I connected the antennas and the radio to the splitter and tested the match. I was almost perfect on both UHF and VHF. I could open repeaters on both 145MHz and 435Mhz.

I clamped the wooden boom to a camera tripod, as you can see in the picture at the top. The weight of the antenna is not balanced on the tripod. To relieve some of the force it applied to the tripod’s head, I tied the back of the boom to a leg of the tripod with a cord. It works, but I’ll need to find a better solution.

The next step was to try the antenna on an FM-repeater satellite. Yesterday two of them passed overhead at reasonable hours, allowing me to try satellite communication for the first time. The first was AO-27, a very old satellite (launched in 1993). It’s web site specifies a schedule, which suggested that only its telemetry beacon would be active when it was over me. I tried to receive the UHF signal nonetheless. When it came over the horizon, I could hear the quieting in the receiver, but then heard a voice station calling. I replied and was able to work that station and 3 more. The next repeater sat to pass over was AO-51, whose repeater is active all the time, and which I was able to hear well when I only had the UHF antenna. AO-51 was much more crowded, with stations transmitting at the same time (and causing severe interference), but I was still able to work a few stations. Tracking the Doppler shift on FM is not hard; I’ll explain the issues in another post. I tracked the location of the satellites by manually rotating the tripod a couple of times during each pass.

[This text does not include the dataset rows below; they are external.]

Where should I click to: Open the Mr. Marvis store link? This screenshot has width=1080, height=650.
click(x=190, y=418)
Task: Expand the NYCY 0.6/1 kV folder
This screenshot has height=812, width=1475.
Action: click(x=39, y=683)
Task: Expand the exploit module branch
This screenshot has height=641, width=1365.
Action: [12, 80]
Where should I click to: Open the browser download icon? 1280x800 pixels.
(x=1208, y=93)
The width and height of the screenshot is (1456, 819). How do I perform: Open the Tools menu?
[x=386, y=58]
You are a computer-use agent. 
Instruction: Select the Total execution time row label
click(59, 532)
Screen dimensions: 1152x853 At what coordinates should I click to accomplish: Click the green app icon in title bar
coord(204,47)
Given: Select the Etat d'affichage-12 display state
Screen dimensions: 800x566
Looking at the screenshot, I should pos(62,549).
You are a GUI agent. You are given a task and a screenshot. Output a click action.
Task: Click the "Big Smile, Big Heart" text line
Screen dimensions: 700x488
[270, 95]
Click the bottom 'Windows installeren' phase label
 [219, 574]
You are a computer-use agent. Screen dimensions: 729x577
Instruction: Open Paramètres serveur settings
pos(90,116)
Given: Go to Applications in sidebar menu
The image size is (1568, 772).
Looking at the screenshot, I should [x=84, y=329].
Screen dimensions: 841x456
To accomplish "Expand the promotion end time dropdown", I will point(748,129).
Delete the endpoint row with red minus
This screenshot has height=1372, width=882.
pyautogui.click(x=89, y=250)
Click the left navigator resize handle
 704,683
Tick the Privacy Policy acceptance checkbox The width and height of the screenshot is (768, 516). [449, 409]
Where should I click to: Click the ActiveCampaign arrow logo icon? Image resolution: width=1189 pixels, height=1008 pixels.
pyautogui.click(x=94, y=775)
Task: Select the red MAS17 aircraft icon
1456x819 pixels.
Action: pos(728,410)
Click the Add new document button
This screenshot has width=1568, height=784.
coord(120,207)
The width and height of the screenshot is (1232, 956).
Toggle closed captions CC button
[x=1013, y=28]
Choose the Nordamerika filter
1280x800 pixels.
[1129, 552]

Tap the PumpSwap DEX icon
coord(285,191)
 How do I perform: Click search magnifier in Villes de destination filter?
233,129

I am very pleased that the antenna allowed me to communicate through the satellites. The antenna is sitting in my balcony. As you can see in the picture, it is essentially indoors, facing a large window. There’s a ceiling above it; the walls around it and the ceiling are all reinforced concrete. From the balcony, about 120° of the sky is visible, towards the east and north. When satellites are to the west or south of me, I can’t see them at all. But in spite of all of these limitations, I was able to communicate through the sats.